On 5 July 1815 d'Argenson took part in the declaration protesting against any tampering with the immutable rights of the nation. He was a member of the Chambre introuvable, where he became one of the orators of the democratic party. He was one of the founders of the journal Le Censeur Européen and of the Club de la liberté de la presse, and was an uncompromising opponent of reaction. Not re-elected in 1824 on account of his liberal ideas, he returned to the chamber under the Martignac Ministry (1828), and resolutely persisted in his championship of the liberty of the press and of public worship. On the death of his wife he voluntarily renounced his mandate (July 1829), and hailed the revolution of 1830 with great satisfaction.

On 3 November 1830 d'Argenson was elected to the chamber as deputy from Châtellerault, and took the oath, adding, however, the reservation "subject to the progress of the public reason". His independent attitude resulted in his defeat in the following year at the Châtellerault election, but he was returned for Strasbourg. He wished the incidence of the taxes to be arranged according to social condition, and advocated a single tax proportionate to income like the English income tax. He harped incessantly on this idea in his speeches and articles.
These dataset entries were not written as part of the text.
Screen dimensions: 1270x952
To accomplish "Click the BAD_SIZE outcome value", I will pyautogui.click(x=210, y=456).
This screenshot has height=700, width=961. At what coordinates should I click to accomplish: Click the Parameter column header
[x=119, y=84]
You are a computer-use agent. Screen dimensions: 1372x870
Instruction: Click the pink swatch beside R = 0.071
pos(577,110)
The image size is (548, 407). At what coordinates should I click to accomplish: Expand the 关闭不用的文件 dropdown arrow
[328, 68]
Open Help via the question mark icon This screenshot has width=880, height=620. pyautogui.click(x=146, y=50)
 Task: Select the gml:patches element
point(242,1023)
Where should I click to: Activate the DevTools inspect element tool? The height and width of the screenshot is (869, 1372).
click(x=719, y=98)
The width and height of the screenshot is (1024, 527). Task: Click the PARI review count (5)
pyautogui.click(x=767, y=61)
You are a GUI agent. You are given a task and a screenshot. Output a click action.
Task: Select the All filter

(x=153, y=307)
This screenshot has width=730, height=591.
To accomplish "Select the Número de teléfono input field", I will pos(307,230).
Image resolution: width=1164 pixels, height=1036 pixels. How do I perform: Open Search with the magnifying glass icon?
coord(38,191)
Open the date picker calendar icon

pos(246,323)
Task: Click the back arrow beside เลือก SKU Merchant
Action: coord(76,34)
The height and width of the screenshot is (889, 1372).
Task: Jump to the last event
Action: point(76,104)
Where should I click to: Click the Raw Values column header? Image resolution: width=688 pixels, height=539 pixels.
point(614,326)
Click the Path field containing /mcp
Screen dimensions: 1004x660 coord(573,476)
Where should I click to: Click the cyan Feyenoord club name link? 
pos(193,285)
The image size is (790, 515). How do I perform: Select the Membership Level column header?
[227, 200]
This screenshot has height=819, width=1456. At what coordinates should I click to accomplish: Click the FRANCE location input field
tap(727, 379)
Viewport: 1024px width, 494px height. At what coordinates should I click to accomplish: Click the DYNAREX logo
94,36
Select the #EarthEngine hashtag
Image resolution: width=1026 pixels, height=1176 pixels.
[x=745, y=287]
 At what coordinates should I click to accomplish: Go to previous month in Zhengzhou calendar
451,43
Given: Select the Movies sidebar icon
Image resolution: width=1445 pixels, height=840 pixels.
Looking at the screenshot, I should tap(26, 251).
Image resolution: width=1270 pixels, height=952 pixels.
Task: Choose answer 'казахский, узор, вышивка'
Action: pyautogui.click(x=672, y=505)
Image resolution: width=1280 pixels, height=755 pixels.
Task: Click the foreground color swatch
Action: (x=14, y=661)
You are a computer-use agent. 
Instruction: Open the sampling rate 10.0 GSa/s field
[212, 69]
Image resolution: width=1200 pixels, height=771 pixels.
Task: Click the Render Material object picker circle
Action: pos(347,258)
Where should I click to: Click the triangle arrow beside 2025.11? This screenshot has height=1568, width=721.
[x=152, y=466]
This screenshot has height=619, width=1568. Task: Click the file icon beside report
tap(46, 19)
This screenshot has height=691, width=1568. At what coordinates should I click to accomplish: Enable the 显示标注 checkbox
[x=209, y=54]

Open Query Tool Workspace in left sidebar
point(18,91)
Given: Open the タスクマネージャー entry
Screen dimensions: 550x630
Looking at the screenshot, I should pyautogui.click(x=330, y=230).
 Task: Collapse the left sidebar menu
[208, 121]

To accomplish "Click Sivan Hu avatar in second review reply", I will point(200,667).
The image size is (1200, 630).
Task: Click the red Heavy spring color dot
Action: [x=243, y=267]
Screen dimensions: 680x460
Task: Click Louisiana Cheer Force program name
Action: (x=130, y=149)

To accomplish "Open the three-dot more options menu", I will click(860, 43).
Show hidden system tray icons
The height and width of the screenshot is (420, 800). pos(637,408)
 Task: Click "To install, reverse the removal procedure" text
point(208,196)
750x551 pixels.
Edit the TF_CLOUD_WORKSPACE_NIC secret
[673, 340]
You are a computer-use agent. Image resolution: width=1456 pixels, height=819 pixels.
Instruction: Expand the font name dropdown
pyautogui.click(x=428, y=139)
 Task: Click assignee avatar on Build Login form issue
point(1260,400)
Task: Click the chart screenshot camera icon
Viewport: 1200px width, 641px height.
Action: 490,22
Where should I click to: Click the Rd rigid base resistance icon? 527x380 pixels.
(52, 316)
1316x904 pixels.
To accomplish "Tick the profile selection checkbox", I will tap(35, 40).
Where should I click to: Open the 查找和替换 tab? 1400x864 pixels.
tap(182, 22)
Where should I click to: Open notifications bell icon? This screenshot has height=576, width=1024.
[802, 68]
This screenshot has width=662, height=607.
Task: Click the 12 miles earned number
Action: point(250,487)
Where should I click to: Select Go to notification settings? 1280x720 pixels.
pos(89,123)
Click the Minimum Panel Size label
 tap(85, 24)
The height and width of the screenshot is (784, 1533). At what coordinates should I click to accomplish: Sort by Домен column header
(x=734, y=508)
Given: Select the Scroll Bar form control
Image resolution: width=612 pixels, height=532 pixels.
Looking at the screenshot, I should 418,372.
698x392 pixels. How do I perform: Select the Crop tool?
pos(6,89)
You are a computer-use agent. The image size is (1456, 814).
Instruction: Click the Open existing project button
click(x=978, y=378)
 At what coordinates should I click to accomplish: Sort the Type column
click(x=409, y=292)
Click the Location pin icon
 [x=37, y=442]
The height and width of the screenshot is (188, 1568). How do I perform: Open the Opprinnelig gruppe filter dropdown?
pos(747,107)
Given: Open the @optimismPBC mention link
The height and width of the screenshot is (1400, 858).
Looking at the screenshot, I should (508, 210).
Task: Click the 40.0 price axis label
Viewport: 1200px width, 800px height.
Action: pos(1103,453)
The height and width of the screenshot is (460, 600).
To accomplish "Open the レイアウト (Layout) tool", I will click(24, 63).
Although d'Argenson was a proprietor of ironworks he opposed the protectionist laws, which he considered injurious to the workmen. He became the mouthpiece of the advanced ideas; subsidized the opposition newspapers, especially Le National; received into his house Philippe Buonarroti, who in 1796 had been implicated in the conspiracy of "Gracchus" (François Noel Babeuf); and became a member of the committee of the Society of the Rights of Man. He was even sued in the courts for a pamphlet called Boutade d’un homme riche à sentiments populaires, and delivered a speech to the jury in which he displayed very daring social theories. But he gradually grew discouraged and retired from public affairs, refusing even municipal office, and living in seclusion at La Grange in the forest of Guerche, where he devoted his inventive faculty to devising agricultural improvements. He subsequently returned to Paris, where he died on 1 August 1842.